- _PROMPT 1_: According to the article on equality in AI, at which university did Eleanor Drage complete her undergraduate degree?
- _PROMPT 2_: Reproduce the part of the article on equality in AI that opens with the words containing "Her academic enthusiasm" and closes with "and Jack Halberstam.".

- _SOURCE PASSAGE_:
+ + + + +

Seeking equality in AI

  • 01 November 2023
  • 2 minutes

Gonville & Caius College Bye Fellow Dr Eleanor Drage has moved from selling ham to leading on equality in artificial intelligence.

Eleanor completed her undergraduate degree in French and English Literature at the University of Edinburgh and was poised to take up a place in law school, only to change her mind a day before starting. She then joined a start-up with computer scientists selling Jamón ibérico, Spanish ham, before working for technology companies for two years.

Her academic enthusiasm and interdisciplinary career was revived by a European Commission Horizon project on cultures of equality. Eleanor looked at science fiction by women writers “exploring the trajectory of utopian feminist thinking from 1666 to 2016”. The Planetary Humanism of European Women’s Science Fiction: An Experience of the Impossible, her book published this month, reads six science fiction texts written by women writers though the work of six key gender and race scholars: Judith Butler, Rosi Braidotti, Gayatri Chakravorty Spivak, Paul Gilroy, and Jack Halberstam.

She has co-created an edited volume of feminist work in the AI space, Feminist AI: Critical Perspectives on Algorithms, Data, and Intelligent Machines, which was also recently released. The book launch takes place on November 3.

Asked now to sum up her work, Eleanor says: “I apply feminist and anti-racist ideas to make AI better for everyone.”

+ + + + +

- _DATASET ENTRIES_:
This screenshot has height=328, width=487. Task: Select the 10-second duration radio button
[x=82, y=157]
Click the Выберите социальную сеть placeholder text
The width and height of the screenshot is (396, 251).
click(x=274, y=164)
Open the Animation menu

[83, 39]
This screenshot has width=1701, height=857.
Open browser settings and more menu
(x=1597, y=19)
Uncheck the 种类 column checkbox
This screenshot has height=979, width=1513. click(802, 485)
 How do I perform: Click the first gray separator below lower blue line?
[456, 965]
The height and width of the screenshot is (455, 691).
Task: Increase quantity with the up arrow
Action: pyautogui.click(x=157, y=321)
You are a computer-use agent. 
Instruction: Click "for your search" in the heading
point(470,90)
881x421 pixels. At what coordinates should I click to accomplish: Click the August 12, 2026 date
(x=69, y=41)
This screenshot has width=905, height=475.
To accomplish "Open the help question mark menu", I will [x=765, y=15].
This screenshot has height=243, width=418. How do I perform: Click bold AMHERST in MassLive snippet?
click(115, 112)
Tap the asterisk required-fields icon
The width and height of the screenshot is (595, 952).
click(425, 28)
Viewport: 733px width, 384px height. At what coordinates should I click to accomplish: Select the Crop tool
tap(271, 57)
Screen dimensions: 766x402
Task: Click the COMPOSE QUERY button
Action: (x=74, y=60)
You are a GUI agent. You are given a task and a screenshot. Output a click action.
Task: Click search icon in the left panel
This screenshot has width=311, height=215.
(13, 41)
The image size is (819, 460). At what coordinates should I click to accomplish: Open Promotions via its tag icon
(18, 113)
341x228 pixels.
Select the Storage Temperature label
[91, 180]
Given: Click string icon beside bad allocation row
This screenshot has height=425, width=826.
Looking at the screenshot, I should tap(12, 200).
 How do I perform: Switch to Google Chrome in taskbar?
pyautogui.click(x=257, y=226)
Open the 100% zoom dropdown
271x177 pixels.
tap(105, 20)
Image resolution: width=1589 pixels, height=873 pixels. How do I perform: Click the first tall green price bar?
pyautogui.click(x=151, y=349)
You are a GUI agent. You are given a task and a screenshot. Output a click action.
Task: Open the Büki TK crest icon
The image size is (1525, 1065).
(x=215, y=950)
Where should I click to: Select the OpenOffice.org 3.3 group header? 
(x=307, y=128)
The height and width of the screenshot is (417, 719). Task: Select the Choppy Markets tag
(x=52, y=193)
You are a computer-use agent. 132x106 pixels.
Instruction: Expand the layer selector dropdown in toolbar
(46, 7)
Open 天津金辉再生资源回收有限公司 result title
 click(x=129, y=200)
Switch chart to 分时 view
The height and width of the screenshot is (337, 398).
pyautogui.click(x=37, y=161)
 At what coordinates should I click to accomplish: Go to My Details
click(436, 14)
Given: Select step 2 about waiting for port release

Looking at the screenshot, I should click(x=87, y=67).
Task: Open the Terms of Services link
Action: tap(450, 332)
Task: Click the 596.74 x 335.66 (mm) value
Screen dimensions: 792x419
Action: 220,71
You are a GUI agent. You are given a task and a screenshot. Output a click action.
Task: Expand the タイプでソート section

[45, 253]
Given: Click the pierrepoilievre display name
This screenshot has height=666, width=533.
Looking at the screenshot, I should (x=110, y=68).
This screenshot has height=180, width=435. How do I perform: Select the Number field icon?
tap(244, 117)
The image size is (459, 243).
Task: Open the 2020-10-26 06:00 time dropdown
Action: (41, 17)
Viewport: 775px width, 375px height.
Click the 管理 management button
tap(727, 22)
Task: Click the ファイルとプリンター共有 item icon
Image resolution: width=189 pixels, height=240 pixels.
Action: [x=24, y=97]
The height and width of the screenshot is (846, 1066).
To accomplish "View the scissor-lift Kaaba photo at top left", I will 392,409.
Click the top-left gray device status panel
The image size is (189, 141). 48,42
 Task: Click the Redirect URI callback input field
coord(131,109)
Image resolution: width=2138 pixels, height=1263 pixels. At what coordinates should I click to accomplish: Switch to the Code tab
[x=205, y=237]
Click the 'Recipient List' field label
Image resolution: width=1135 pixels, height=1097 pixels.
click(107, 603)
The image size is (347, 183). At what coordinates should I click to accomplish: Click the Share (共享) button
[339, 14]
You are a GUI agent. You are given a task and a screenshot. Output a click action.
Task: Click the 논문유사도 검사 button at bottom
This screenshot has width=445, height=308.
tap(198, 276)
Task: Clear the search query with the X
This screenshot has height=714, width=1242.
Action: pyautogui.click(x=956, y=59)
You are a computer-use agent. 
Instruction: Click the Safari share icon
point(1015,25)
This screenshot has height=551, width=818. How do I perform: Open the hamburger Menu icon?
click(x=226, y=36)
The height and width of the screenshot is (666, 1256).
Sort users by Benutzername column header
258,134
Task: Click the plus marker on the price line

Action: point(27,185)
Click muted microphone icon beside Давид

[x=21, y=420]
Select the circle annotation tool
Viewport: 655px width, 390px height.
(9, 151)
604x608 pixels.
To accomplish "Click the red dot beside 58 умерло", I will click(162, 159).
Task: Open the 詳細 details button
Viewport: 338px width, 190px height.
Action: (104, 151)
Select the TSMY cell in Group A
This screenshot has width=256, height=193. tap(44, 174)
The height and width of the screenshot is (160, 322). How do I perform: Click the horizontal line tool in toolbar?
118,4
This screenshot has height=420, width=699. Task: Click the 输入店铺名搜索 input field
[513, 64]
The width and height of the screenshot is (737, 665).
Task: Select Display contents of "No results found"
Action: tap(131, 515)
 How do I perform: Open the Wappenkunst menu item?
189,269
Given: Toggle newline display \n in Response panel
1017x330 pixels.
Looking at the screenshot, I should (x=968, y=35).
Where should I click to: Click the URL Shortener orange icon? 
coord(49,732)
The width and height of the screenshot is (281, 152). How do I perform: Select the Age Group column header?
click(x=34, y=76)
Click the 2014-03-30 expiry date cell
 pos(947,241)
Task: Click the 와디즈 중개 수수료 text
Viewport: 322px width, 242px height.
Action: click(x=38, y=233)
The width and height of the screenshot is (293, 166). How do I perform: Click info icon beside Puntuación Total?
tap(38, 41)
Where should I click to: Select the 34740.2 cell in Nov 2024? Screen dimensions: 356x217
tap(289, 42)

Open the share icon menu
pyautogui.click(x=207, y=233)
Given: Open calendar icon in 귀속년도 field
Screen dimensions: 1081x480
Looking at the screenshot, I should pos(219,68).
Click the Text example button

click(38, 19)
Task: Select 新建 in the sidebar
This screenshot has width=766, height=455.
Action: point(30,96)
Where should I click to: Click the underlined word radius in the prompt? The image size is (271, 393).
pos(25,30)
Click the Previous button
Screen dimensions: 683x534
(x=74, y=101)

+ + + + +

- _EXPECTED OUTPUT 1_: The University of Edinburgh.

- _EXPECTED OUTPUT 2_:
Her academic enthusiasm and interdisciplinary career was revived by a European Commission Horizon project on cultures of equality. Eleanor looked at science fiction by women writers “exploring the trajectory of utopian feminist thinking from 1666 to 2016”. The Planetary Humanism of European Women’s Science Fiction: An Experience of the Impossible, her book published this month, reads six science fiction texts written by women writers though the work of six key gender and race scholars: Judith Butler, Rosi Braidotti, Gayatri Chakravorty Spivak, Paul Gilroy, and Jack Halberstam.